Mandatory prescriber education among immediate steps recommended by Trump's opioid commission

Hydrocodone opioid pills
A presidential commission made recommendations to reverse the country's opioid crisis.

The president’s opioid commission released an interim report yesterday that called on President Donald Trump to declare a national emergency and outlined immediate steps to reverse the country’s opioid epidemic, including mandated prescriber education.

One doctor involved in educating physicians about opioids welcomed the call for more training.

“I think it’s great,” said Gregory Makris, M.D., medical director for the Altarum Center for Appropriate Care, headquartered in Ann Arbor, Michigan, in an interview with FierceHealthcare. “It’s how it’s carried out that is going to make the difference.”

The bipartisan President’s Commission on Combating Drug Addiction and the Opioid Crisis, formed by executive order of the president and chaired by New Jersey Gov. Chris Christie, released a laundry list of recommendations in an interim report (PDF) now headed to Trump’s desk.

“With approximately 142 Americans dying every day, America is enduring a death toll equivalent to September 11th every three weeks,” Christie said, as the commission met to approve the report.

The report called for the president to mandate education in opioid prescribing and on the risks of patients developing a substance use disorder by requiring all Drug Enforcement Administration registrants to take a course in the proper treatment of pain.

Four out of five heroin users begin with the use of prescription opioid painkillers, Christie said.
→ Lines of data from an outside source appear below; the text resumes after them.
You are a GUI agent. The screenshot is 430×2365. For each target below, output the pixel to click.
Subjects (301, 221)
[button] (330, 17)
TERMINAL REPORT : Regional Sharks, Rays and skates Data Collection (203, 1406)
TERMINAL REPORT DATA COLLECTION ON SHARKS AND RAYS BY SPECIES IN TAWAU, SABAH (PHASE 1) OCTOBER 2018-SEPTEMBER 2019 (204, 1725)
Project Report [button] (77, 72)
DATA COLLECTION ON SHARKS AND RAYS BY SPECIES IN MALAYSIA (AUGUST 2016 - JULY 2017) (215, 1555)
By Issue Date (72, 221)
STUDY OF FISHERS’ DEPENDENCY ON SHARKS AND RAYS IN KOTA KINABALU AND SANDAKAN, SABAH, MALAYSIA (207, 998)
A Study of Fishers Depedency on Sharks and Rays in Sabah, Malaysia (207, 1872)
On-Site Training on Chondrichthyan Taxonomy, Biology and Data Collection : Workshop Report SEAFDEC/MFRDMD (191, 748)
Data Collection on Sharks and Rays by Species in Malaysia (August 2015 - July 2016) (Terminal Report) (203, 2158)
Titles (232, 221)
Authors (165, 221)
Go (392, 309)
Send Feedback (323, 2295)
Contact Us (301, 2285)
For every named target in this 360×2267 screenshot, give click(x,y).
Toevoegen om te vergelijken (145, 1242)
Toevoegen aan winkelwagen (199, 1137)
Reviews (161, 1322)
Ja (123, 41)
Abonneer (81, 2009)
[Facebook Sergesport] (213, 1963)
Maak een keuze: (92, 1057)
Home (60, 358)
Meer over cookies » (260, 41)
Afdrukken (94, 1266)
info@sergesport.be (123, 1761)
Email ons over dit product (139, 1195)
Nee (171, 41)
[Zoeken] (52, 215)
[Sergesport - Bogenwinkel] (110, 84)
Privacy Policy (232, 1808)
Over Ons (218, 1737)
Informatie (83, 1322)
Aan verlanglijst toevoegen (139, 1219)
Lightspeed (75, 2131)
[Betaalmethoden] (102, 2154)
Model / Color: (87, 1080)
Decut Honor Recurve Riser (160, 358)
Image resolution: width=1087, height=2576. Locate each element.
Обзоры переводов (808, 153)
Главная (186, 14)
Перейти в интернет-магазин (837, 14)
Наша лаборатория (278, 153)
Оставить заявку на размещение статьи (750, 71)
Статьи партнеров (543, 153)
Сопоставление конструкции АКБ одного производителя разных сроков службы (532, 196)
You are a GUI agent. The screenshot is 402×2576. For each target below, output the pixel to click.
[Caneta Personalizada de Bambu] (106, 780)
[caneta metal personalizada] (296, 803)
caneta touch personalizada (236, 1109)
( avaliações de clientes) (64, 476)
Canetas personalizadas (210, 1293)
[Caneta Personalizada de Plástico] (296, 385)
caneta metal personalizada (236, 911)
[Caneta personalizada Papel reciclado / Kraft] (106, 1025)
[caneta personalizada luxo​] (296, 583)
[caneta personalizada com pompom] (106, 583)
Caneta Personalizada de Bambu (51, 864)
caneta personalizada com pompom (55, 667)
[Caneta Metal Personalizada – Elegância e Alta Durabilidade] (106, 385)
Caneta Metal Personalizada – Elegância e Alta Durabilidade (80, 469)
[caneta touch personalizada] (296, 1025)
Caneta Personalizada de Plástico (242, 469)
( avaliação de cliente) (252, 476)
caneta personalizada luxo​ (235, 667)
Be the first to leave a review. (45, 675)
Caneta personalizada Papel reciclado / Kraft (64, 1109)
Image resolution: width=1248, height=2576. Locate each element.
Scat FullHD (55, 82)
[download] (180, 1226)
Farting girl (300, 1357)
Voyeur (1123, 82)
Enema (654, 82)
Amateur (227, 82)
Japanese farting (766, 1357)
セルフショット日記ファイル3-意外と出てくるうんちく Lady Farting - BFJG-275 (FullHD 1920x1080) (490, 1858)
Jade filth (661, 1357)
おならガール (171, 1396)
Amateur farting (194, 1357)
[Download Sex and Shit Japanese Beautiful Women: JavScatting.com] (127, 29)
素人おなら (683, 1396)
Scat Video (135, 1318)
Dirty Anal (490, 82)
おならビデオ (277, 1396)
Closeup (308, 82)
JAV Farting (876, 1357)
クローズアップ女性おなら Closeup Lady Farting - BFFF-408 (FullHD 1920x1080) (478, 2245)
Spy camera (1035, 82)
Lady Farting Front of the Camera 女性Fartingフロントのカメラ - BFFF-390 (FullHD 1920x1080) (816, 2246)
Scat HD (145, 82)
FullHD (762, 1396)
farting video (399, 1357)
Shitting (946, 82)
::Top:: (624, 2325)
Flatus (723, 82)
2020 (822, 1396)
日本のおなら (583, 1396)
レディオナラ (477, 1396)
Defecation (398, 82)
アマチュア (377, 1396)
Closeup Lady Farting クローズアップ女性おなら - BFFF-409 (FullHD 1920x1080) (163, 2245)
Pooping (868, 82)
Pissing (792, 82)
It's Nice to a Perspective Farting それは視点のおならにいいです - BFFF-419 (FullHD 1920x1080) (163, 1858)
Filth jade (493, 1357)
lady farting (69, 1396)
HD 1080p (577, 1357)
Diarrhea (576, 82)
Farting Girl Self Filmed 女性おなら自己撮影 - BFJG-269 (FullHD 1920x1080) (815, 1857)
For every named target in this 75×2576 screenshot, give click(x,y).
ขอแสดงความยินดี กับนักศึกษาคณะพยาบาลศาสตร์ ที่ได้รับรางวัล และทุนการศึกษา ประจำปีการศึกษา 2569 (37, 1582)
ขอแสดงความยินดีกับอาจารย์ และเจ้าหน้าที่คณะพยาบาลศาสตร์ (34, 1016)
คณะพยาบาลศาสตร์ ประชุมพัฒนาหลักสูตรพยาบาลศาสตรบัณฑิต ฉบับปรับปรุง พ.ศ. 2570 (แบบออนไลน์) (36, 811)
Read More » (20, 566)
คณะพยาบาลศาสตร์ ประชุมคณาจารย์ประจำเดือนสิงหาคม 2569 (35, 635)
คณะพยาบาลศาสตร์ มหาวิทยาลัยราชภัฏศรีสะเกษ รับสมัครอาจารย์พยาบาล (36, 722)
“This crisis began in our nation’s healthcare system. While we acknowledge that some of this inappropriate overprescribing is done illegally and for profit, we believe the overwhelming percentage is due to a lack of education on these issues in our nation’s medical and dental schools and a dearth of continuing medical education for practicing clinicians,” the commission report said.

Commission member Bertha Madras, Ph.D, said the opioid crisis cannot be solved without the involvement of the medical community and will require an evolution, if not a revolution. If physicians are not trained, patients will fall through the cracks and not receive treatment for substance abuse, she added.

The report’s release came on the same day as the funeral of an Indiana doctor who was killed for refusing to prescribe opioids.

Todd Graham, M.D., was gunned down last Wednesday by an Indiana man who then killed himself. Authorities have said that the man confronted the doctor for not prescribing an opioid for his wife’s chronic pain during an office visit that morning.

Law enforcement officials are still trying to determine if drug addiction on the part of the man or his wife played a role in the killing, according to a Washington Post report.

A doctor’s perspective

Makris has helped develop a six-month doctor education program, a partnership between Altarum and the University of Michigan Medical School and Health System. The just-launched program is different from the typical one-hour continuing education programs in that it provides physicians and practices with six months of follow-up, he said.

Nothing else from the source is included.